# CME 241 Assignment 14

## Shaan Patel

### Question 2

In [7]:
from typing import Iterable, Iterator, TypeVar, Tuple, Sequence, Callable, Dict
import rl.markov_decision_process as mp
import rl.distribution as ds
from rl.policy import DeterministicPolicy
from rl.approximate_dynamic_programming import QValueFunctionApprox
from rl.function_approx import LinearFunctionApprox, Weights
from collections import defaultdict
import numpy as np

In [2]:
S = TypeVar('S')
A = TypeVar('A')

def greedy_policy_from_qvf(
    q: QValueFunctionApprox[S,A],
    actions: Callable[[mp.NonTerminal[S]], Iterable[A]]
) -> DeterministicPolicy[S,A]:
    def optimal_action(s: S) -> A:
        _, a = q.argmax((mp.NonTerminal(s), a) for a in actions(mp.NonTerminal(s)))
        return a
    return DeterministicPolicy(optimal_action)


def LSTD(
    transitions: Iterable[mp.TransitionStep[S,A]],
    feature_functions: Sequence[Callable[[mp.NonTerminal[S],A],float]],
    approx_pol: DeterministicPolicy[mp.NonTerminal[S],A],
    gamma: float,
    epsilon: float
) -> LinearFunctionApprox[Tuple[mp.NonTerminal[S],A]]:

    num_features: int = len(feature_functions)
    a_inv: np.ndarray = np.eye(num_features) / epsilon  
    b_vec: np.ndarray = np.zeros(num_features)

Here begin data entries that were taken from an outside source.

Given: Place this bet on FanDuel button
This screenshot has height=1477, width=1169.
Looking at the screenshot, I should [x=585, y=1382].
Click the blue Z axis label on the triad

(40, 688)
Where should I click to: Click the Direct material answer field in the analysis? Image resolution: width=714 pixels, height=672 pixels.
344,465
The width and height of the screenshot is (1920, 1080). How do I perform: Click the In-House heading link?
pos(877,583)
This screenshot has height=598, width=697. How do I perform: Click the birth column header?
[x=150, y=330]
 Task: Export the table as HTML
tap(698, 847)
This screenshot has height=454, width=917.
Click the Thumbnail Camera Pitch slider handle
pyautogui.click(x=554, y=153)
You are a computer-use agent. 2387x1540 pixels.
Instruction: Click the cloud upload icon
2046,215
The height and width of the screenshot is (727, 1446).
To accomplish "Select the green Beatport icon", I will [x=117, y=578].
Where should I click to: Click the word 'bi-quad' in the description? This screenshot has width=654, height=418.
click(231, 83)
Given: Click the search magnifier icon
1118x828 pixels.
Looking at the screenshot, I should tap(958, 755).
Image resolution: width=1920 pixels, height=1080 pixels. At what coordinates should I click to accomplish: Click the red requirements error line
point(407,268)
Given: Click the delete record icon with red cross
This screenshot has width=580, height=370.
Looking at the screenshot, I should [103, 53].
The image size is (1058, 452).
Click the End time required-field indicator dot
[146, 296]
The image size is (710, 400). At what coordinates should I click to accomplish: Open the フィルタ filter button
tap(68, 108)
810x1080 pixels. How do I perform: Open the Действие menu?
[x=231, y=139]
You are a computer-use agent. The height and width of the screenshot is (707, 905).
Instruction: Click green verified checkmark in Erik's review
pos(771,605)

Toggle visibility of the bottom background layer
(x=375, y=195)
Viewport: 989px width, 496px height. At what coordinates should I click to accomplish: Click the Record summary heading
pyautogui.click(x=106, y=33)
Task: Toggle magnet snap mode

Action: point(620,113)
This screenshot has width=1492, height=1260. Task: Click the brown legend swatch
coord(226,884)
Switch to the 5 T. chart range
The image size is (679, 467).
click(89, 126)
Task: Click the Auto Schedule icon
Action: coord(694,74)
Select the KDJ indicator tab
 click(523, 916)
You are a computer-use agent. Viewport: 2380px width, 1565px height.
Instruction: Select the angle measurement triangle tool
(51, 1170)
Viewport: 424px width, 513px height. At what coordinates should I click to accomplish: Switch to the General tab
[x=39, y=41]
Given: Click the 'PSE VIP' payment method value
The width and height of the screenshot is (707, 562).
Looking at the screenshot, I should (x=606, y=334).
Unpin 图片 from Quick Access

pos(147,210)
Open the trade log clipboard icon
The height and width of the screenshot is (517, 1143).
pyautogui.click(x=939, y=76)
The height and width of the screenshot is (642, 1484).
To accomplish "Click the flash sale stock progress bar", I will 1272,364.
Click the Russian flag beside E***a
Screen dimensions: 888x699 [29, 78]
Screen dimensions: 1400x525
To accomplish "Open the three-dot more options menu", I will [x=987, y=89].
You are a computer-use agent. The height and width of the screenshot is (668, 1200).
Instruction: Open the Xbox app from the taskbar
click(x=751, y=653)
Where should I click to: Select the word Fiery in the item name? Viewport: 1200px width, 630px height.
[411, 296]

    pi: DeterministicPolicy[S,A] = approx_pol

    for tr in transitions:
        phi1: np.ndarray = np.array([f(tr.state,tr.action) for f in feature_functions])
        if isinstance(tr.next_state, mp.NonTerminal):
            phi2 = phi1 - gamma * np.array([f((tr.next_state, pi.action_for(tr.next_state.state))) for f in feature_functions])
        else:
            phi2 = phi1
        temp: np.ndarray = a_inv.T.dot(phi2)
        a_inv = a_inv - np.outer(a_inv.dot(phi1), temp) / (1 + phi1.dot(temp))
        b_vec += phi1 * tr.reward
    opt_wts: np.ndarray = a_inv.dot(b_vec)
    return LinearFunctionApprox.create(
        feature_functions=feature_functions,
        weights=Weights.create(opt_wts)
    )

def LSPI(
    transitions: Iterable[mp.TransitionStep[S,A]],
    actions: Callable[[mp.NonTerminal[S]], Iterable[A]],
    feature_functions: Sequence[Callable[[mp.NonTerminal[S],A],float]],
    approx_pol: DeterministicPolicy[mp.NonTerminal[S],A],
    gamma: float,
    epsilon: float
) -> Iterator[LinearFunctionApprox[Tuple[mp.NonTerminal[S], A]]]:
    pi: DeterministicPolicy[S,A] = approx_pol
    transition_seq: Sequence[mp.TransitionStep[S,A]] = list(transitions)
    while True:
        q: LinearFunctionApprox[Tuple[mp.NonTerminal[S], A]] =\
            LSTD(
                transitions=transition_seq,
                feature_functions=feature_functions,
                approx_pol=pi,
                gamma=gamma,
                epsilon=epsilon
            )
        pi = greedy_policy_from_qvf(q, actions)
        yield q


    

### Question 3

In [9]:
class OptionsMDP(mp.MarkovDecisionProcess[int, int]):
    price: float
    strike: float
    iscall: bool

    def get_payoff(self):
        price = self.price
        strike = self.strike
        iscall = self.iscall

        if iscall:
            return max(0, price - strike)
        else:
            return max(0, strike - price)

    def actions(self, state: mp.NonTerminal[int]) -> Iterable[str]:
        return ['e','c']

    def step(
        self,
        state: mp.NonTerminal[int],
        action: A,
    ) -> ds.Distribution[Tuple[mp.State[int], float]]:

        if action == 'e':
            return ds.Constant(Tuple[mp.State[state + 1], self.get_payoff()])
        else:
            self.price += np.random.randn()
            return ds.Constant(Tuple[mp.State[state + 1], 0])